## [RECORDED INFORMATION]
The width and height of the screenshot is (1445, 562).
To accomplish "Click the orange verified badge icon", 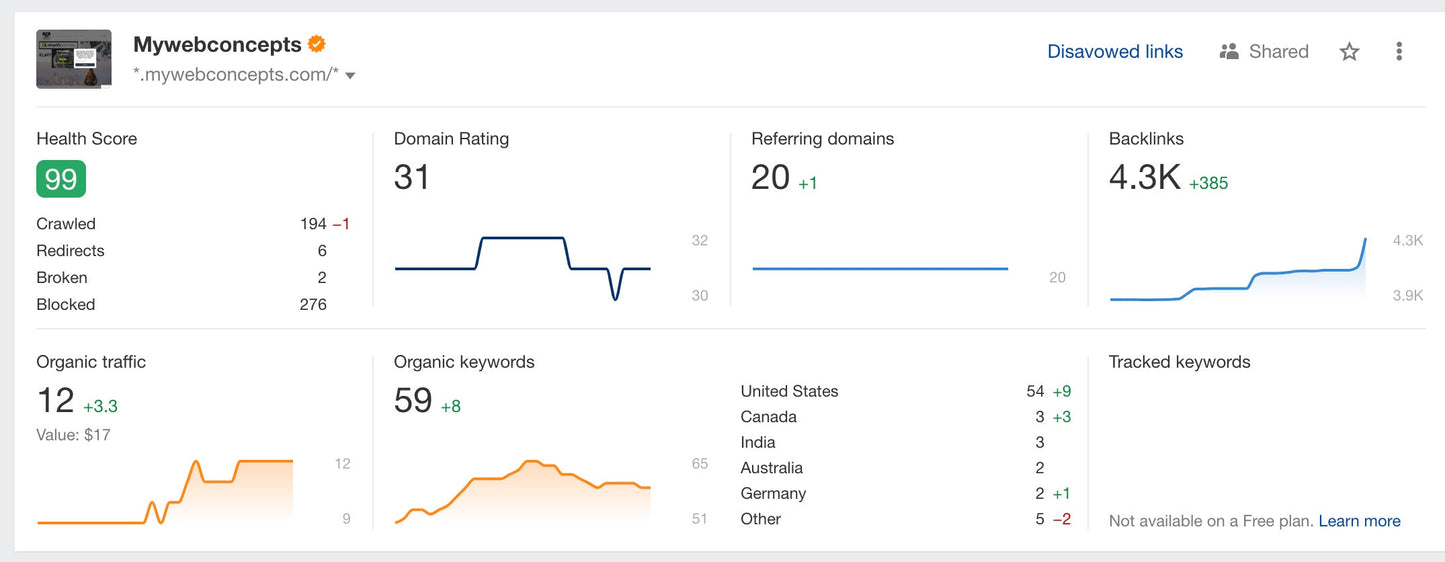I will 317,44.
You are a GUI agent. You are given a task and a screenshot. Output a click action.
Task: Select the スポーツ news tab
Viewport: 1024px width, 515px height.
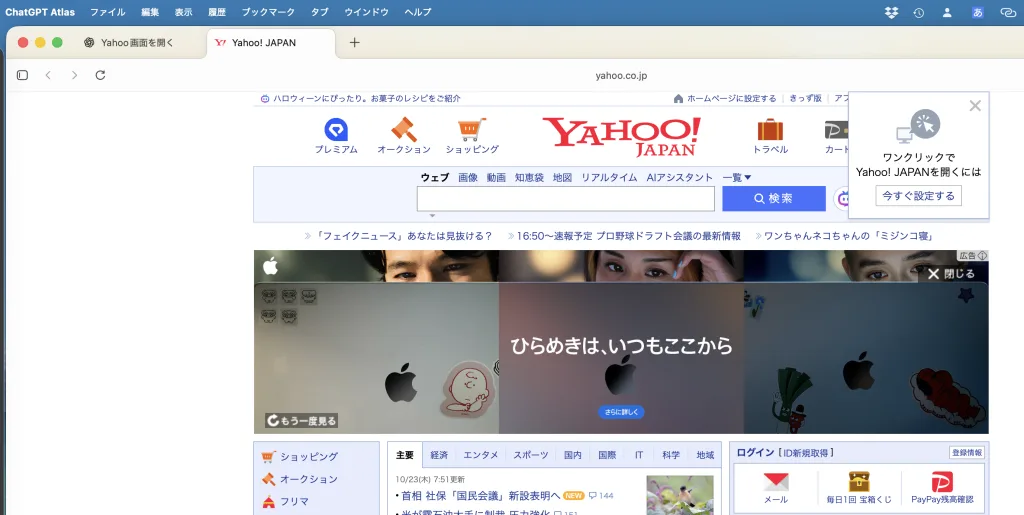[531, 455]
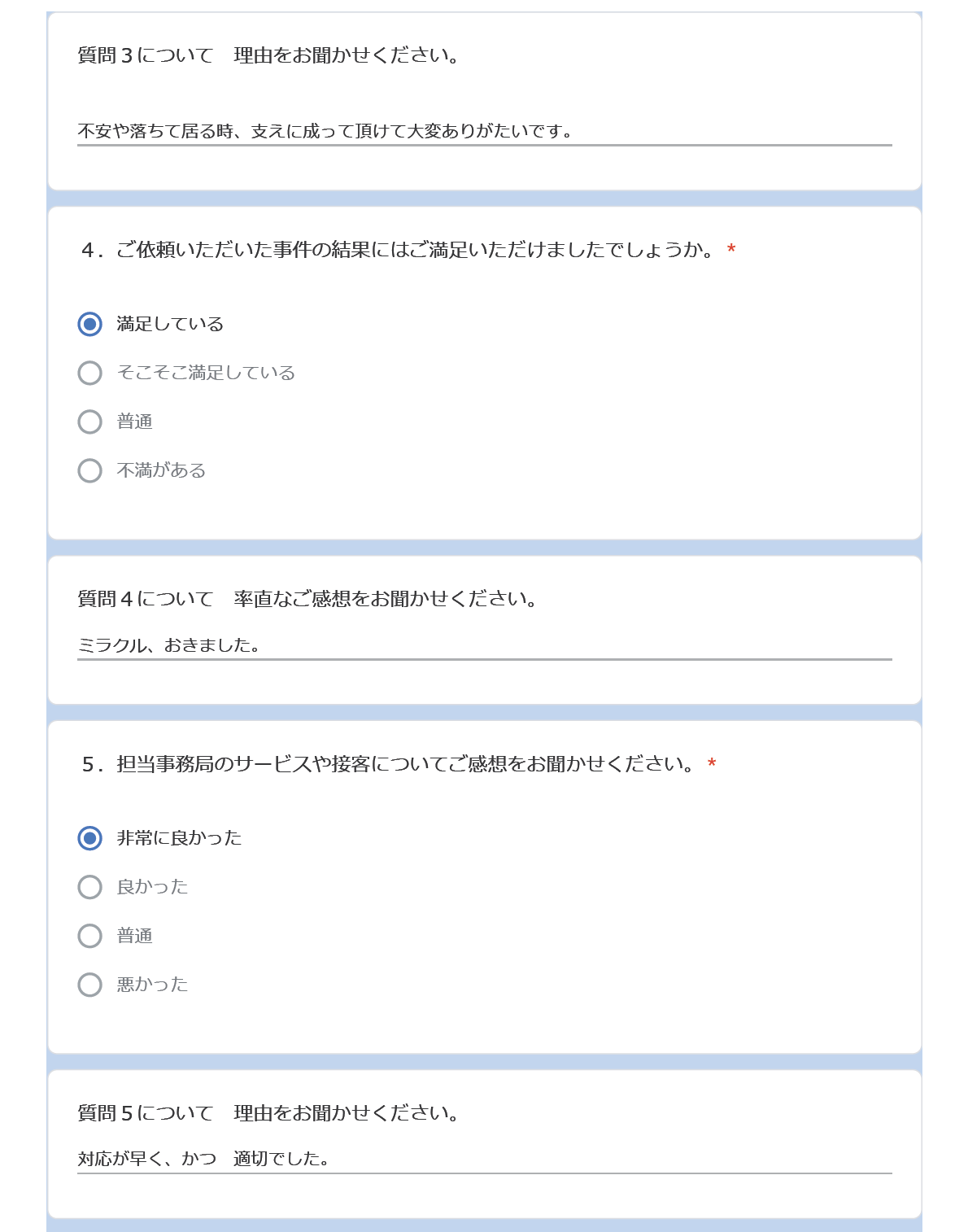Click the 質問３について 理由 heading
This screenshot has height=1232, width=968.
269,55
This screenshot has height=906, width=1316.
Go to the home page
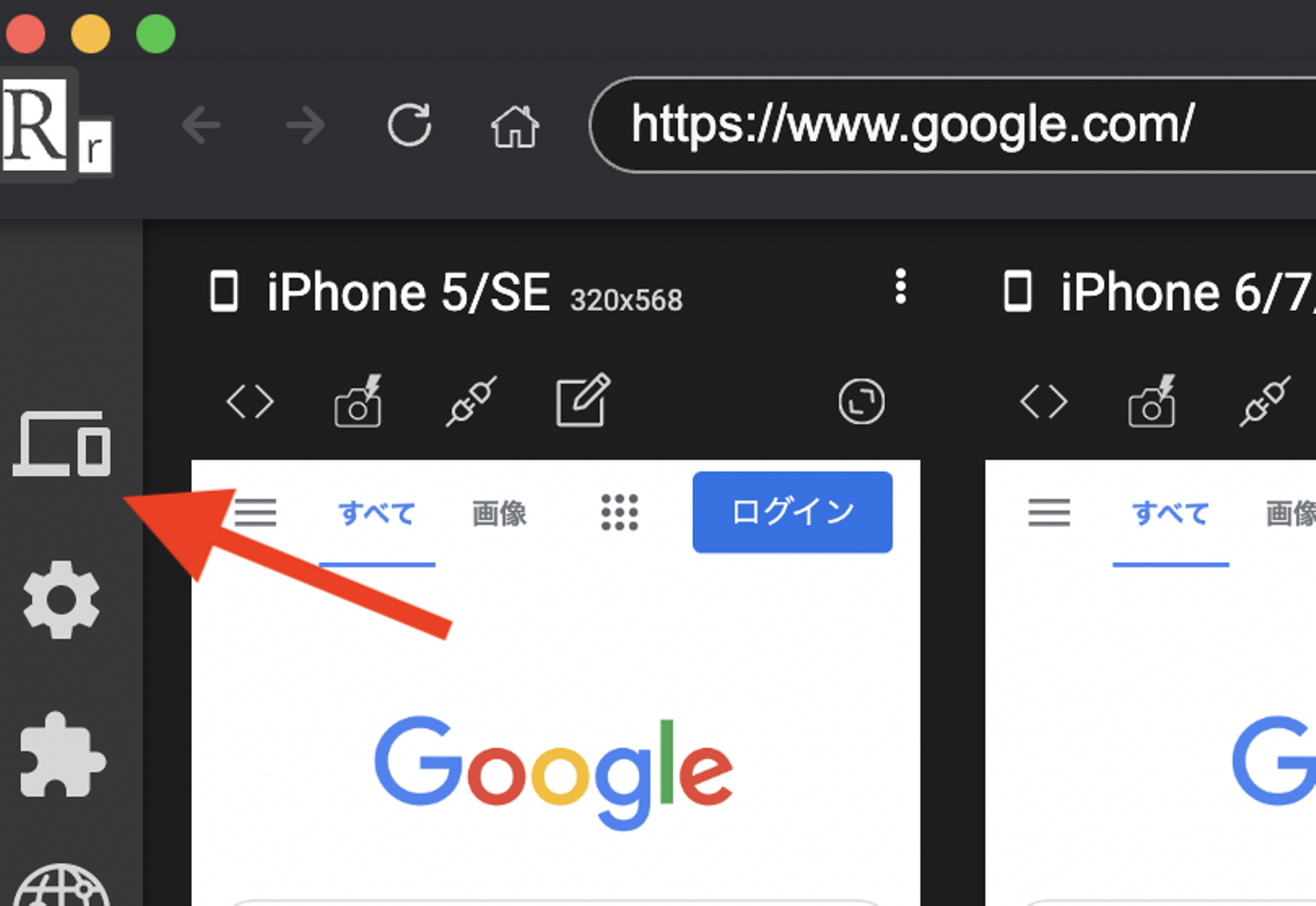tap(515, 126)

## [GOAL OF THE EXERCISE]
The pictures stay out; repeat exactly the lines from the one with "You are a GUI" to the end of the entries above, and nothing else.

## [SOLUTION TO THE PROBLEM]
You are a GUI agent. You are given a task and a screenshot. Output a click action.
Task: Select the スポーツ news tab
Viewport: 1024px width, 515px height.
[531, 455]
Click the 質問３について 理由 heading
This screenshot has height=1232, width=968.
269,55
This screenshot has height=906, width=1316.
Go to the home page
tap(515, 126)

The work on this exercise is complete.